▶ QUOTED TEXT
######
Peter and Gordon was released on 5 June 1964 in the United Kingdom by Columbia Records. The record's only single, "A World Without Love" was released on 28 February 1964 and became a worldwide hit. The album was reissued in 1999 on compact disc in stereo alongside the already existing mono mix.

== Reception ==

Reviewing the U.K. release, critic Bruce Eder states it is "not bad", noting that "nothing here is distinguishable from work by the Merseybeats, the Roulettes, or a dozen other groups of the period or, indeed, is as distinctive as the best work of either of those bands", stating that the songs the duo are best on are the folk tracks. Reviewing the North American release, a writer of Cash Box wrote the duo "display an easy-listening teen-folk delivery with broad appeal, and have a real feeling for the American folk idiom".
######
▶ AIM OF THE TASK
Please answer from the Peter and Gordon album text: on what date was "A World Without Love" released?
######
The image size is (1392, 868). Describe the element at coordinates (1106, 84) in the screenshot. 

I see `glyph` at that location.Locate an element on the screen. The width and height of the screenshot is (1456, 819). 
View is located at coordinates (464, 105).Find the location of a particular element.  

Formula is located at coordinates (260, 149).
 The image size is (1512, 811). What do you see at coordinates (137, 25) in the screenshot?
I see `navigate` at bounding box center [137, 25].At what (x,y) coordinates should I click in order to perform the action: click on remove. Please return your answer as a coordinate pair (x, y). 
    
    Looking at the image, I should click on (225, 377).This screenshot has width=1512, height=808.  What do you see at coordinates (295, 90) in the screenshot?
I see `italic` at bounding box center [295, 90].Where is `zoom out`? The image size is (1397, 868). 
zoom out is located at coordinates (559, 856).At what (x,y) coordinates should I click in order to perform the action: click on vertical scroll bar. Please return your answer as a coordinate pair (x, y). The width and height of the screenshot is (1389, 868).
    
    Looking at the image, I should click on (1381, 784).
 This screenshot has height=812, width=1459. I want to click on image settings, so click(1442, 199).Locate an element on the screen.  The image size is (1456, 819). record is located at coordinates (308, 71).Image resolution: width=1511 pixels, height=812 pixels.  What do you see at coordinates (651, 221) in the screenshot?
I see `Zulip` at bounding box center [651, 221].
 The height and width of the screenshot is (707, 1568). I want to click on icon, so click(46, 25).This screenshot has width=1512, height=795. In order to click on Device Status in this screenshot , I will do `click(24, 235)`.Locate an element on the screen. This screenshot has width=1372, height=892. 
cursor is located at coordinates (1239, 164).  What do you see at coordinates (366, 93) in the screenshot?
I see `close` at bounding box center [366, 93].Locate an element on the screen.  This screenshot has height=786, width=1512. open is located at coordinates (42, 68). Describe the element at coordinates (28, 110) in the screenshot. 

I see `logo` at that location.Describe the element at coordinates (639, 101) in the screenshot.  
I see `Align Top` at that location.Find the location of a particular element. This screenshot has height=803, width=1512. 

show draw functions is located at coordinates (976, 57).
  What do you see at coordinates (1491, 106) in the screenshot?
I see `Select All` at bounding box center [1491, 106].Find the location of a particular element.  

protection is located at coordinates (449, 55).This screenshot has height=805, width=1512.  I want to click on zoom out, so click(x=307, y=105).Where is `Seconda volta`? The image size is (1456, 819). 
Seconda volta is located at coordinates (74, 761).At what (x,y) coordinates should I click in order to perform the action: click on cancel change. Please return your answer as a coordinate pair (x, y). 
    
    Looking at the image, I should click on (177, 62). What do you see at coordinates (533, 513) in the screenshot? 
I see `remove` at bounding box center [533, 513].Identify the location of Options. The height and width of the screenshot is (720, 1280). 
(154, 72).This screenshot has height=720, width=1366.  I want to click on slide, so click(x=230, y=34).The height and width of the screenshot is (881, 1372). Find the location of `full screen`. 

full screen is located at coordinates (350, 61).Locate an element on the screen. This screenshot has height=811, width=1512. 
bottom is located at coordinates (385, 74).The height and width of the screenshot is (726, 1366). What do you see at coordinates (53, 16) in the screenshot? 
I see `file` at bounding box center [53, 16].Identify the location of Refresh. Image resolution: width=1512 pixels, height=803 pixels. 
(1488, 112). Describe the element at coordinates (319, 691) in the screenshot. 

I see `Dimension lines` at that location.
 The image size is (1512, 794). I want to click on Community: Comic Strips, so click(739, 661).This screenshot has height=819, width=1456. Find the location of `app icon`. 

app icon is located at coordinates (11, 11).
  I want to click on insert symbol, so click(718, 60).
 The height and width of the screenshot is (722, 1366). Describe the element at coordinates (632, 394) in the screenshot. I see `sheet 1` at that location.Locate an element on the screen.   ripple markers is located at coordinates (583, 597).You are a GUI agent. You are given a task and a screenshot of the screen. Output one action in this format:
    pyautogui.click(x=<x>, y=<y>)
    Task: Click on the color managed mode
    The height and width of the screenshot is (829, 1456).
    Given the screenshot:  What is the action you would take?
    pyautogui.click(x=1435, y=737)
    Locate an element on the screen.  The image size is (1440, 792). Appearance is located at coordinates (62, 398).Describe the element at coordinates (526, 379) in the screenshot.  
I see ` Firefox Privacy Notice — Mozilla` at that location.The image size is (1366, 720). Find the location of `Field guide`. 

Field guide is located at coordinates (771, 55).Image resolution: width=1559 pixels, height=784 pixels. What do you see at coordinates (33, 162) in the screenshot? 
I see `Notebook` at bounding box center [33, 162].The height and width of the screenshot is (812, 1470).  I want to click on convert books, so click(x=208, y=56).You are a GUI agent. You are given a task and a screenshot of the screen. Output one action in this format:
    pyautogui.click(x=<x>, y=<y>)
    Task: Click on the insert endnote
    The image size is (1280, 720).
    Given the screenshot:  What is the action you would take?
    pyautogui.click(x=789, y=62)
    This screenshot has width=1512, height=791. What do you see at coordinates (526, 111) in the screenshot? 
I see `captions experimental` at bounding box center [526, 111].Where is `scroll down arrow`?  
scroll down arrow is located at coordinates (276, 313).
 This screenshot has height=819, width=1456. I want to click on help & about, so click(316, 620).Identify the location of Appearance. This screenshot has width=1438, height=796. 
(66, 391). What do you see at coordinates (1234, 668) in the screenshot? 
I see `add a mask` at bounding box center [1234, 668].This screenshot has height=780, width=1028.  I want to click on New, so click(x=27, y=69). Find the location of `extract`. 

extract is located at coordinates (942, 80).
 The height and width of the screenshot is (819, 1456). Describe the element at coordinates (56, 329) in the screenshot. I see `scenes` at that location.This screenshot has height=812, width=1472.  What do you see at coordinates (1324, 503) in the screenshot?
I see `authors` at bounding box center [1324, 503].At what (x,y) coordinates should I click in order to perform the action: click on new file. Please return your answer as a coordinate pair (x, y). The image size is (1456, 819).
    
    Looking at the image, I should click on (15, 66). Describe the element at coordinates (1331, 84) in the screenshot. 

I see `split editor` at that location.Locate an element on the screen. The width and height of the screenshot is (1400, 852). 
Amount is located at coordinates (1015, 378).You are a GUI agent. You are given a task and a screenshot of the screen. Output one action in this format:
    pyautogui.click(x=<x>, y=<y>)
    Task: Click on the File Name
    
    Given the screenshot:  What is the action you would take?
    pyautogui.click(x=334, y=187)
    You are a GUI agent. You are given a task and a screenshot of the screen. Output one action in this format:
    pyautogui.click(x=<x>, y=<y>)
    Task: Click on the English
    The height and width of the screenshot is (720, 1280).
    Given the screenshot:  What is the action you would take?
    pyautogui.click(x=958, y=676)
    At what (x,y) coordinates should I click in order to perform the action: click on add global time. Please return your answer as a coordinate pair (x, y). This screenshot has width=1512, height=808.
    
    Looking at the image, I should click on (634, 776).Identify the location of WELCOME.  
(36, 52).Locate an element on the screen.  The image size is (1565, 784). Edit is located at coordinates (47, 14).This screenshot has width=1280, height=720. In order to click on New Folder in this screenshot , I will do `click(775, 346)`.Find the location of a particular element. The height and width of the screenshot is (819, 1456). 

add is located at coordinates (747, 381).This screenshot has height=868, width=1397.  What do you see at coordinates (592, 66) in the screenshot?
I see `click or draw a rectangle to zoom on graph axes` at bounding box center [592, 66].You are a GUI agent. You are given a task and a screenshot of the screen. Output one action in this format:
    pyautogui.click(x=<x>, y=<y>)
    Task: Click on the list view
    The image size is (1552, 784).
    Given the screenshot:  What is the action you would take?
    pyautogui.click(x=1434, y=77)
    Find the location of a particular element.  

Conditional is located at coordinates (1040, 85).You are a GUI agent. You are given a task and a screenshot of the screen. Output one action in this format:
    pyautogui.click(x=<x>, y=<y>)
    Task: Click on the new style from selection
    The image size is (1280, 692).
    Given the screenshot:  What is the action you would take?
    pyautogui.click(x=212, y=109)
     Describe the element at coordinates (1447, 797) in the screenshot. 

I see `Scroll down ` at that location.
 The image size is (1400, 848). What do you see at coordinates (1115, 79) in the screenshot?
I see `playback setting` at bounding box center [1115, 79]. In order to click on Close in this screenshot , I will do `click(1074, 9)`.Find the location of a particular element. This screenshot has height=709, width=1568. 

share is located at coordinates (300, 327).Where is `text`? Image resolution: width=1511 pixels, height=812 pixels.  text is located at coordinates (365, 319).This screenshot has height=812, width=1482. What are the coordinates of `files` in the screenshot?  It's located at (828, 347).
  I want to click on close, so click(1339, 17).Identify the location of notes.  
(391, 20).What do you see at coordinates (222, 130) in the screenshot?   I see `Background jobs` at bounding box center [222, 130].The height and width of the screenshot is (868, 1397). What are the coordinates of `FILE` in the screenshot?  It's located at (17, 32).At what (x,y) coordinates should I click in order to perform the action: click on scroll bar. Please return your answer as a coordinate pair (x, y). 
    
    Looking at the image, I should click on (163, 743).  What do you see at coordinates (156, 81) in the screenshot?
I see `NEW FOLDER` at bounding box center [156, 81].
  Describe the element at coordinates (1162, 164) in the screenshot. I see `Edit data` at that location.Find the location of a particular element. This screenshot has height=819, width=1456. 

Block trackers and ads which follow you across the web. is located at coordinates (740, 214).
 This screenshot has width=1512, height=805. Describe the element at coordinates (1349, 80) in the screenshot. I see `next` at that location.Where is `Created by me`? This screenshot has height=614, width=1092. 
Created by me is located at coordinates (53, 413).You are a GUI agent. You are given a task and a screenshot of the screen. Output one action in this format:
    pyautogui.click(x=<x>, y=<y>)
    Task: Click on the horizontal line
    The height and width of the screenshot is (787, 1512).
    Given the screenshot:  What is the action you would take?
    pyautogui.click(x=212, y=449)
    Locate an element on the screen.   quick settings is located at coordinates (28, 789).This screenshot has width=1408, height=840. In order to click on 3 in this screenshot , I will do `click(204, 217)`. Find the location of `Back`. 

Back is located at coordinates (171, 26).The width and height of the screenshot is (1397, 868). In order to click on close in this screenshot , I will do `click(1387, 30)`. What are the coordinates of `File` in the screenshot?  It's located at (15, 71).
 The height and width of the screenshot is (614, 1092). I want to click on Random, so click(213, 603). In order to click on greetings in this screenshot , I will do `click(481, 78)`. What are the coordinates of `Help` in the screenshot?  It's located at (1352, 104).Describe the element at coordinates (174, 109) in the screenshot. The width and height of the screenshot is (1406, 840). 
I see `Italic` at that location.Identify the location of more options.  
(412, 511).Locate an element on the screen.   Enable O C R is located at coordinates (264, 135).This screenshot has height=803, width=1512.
######
▶ EXERCISE ANSWER
28 February 1964